Nancy Pelosi is not a Newt Gingrich, who quit his seat while still Speaker. She is not a Dennis Hastert, who quit after losing the Speakership. The idea that a House Leader quits after losing a majority is not only a fairly recent notion, it is not proven out by history. Rayburn, a Democrat, and Joseph Martin, a Republican, played tag-team Speaker over the course of several elections. Neither thought or was prompted to quit simply because the electorate had gone the other way. ( Indeed Martin lost his post as Republican leader after the 1958 elections but continued to serve his district for another four terms.)

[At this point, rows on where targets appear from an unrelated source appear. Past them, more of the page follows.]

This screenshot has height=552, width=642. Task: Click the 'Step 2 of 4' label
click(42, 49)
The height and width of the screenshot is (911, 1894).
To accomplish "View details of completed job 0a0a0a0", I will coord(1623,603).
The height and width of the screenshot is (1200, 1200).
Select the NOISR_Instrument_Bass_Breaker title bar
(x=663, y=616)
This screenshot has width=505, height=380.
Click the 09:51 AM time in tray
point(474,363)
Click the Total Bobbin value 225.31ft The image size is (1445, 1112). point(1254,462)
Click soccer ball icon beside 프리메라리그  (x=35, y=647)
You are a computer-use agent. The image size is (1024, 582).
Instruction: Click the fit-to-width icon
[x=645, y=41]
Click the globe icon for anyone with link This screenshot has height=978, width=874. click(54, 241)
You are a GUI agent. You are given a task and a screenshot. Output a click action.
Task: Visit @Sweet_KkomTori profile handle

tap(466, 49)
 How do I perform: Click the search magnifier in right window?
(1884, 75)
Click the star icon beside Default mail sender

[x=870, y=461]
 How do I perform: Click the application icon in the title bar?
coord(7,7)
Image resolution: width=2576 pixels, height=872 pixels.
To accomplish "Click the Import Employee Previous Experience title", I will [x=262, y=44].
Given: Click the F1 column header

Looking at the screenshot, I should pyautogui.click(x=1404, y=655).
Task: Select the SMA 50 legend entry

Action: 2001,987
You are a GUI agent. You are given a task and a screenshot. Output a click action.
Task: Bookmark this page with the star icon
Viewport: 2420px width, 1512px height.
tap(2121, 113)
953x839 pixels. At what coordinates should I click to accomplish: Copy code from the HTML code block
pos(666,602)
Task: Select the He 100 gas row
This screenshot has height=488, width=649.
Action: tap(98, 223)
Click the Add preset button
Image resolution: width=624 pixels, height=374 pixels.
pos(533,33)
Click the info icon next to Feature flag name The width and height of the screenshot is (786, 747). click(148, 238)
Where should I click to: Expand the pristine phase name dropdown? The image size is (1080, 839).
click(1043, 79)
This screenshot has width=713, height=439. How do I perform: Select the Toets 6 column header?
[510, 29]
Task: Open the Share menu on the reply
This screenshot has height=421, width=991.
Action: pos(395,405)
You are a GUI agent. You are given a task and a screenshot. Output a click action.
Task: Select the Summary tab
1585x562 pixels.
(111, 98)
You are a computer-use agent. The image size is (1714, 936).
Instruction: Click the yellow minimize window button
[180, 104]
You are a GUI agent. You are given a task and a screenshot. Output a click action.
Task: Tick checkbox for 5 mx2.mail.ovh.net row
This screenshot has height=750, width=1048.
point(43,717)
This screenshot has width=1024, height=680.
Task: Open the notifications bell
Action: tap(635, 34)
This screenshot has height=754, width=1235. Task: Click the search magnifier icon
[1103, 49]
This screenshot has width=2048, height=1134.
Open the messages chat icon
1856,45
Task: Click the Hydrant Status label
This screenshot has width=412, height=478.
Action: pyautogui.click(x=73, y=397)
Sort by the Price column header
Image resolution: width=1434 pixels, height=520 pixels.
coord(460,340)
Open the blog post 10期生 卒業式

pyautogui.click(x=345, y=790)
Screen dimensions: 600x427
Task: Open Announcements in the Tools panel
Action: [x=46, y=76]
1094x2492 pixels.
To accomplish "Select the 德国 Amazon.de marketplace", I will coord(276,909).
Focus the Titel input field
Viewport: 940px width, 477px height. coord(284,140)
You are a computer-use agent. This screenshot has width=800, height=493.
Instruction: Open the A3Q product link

Nancy Pelosi is a fighter. She ran for office believing that she had the skills necessary to best represent the people of her district in San Francisco. That hasn't changed. She ran for leader because her colleagues believe in her and her abilities, and that hasn't changed. In the weeks to come, the Democratic Caucus will understand -- if it hasn't already -- that she is best equipped to continue the party and bridge-building that has the Democrats only one election away from being the majority again. And, if she wants, which I believe she will, Pelosi will be Minority Leader, and working actively to regain a Democratic majority.
Don't bet against her being Speaker again, sooner, rather than later.
Postscript: I worked for Congresswoman Pelosi for seven years. I know her better than some, not as well as others, but I haven't spoken to her or any of her staff or anyone close to her in writing this piece. Just for the record.